What you have to do » Can you copy out the lines of the material below verbatim, starting at the line that contains "You are a computer-use agent. Image" and ending at the line that contains "I will pos(15,55).", with both of those lines included?

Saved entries

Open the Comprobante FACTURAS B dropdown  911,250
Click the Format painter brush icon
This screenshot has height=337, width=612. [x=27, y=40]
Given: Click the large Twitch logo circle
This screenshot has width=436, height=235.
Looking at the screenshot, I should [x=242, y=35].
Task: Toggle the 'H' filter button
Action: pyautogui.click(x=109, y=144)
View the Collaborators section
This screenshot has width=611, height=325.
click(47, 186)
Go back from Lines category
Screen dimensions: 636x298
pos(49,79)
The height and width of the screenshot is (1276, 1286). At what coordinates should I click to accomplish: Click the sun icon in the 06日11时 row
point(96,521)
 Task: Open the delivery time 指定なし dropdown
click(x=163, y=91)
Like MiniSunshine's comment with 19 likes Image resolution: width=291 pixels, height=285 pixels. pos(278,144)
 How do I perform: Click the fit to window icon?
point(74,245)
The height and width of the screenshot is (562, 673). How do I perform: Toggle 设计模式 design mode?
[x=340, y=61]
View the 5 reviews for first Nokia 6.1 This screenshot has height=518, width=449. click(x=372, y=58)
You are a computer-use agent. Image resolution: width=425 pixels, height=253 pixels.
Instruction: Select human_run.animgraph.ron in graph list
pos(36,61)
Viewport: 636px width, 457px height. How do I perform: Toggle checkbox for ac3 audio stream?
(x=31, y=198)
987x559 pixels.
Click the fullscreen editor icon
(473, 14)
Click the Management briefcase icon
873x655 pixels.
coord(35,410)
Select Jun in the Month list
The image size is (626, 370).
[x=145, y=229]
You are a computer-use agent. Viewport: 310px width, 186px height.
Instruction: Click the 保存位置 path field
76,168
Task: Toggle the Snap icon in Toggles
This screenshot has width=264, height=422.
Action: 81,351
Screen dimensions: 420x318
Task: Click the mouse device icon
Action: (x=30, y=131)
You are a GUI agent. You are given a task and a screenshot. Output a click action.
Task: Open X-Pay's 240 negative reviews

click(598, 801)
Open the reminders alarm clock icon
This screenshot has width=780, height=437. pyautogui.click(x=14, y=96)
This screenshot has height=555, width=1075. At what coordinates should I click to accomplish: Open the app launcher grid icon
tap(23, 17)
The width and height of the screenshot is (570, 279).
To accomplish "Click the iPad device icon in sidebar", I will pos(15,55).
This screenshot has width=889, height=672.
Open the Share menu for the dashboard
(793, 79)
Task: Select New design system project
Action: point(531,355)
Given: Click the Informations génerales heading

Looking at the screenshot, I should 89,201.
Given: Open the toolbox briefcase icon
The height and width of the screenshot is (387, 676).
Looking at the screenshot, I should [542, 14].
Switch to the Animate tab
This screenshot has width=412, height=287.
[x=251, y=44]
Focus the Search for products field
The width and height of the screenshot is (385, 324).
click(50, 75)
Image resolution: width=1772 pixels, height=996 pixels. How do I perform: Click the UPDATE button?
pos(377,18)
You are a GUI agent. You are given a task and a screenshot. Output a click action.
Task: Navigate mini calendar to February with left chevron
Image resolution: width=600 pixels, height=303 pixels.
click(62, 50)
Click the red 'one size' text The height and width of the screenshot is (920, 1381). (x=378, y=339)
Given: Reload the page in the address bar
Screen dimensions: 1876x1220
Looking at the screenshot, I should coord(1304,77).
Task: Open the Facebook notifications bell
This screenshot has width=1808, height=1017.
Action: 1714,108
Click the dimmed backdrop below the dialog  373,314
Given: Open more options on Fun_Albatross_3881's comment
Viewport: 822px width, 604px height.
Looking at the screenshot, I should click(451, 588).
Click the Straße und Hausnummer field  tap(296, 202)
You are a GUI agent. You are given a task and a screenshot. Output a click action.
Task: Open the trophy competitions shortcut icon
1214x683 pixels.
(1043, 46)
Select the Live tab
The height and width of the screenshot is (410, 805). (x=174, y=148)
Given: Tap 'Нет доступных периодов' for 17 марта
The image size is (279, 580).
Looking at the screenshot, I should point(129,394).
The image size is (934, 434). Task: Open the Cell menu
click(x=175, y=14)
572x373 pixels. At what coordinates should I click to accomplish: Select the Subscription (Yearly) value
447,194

Exercise output »
You are a computer-use agent. Image resolution: width=425 pixels, height=253 pixels.
Instruction: Select human_run.animgraph.ron in graph list
pos(36,61)
Viewport: 636px width, 457px height. How do I perform: Toggle checkbox for ac3 audio stream?
(x=31, y=198)
987x559 pixels.
Click the fullscreen editor icon
(473, 14)
Click the Management briefcase icon
873x655 pixels.
coord(35,410)
Select Jun in the Month list
The image size is (626, 370).
[x=145, y=229]
You are a computer-use agent. Viewport: 310px width, 186px height.
Instruction: Click the 保存位置 path field
76,168
Task: Toggle the Snap icon in Toggles
This screenshot has width=264, height=422.
Action: 81,351
Screen dimensions: 420x318
Task: Click the mouse device icon
Action: (x=30, y=131)
You are a GUI agent. You are given a task and a screenshot. Output a click action.
Task: Open X-Pay's 240 negative reviews

click(598, 801)
Open the reminders alarm clock icon
This screenshot has width=780, height=437. pyautogui.click(x=14, y=96)
This screenshot has height=555, width=1075. At what coordinates should I click to accomplish: Open the app launcher grid icon
tap(23, 17)
The width and height of the screenshot is (570, 279).
To accomplish "Click the iPad device icon in sidebar", I will pos(15,55).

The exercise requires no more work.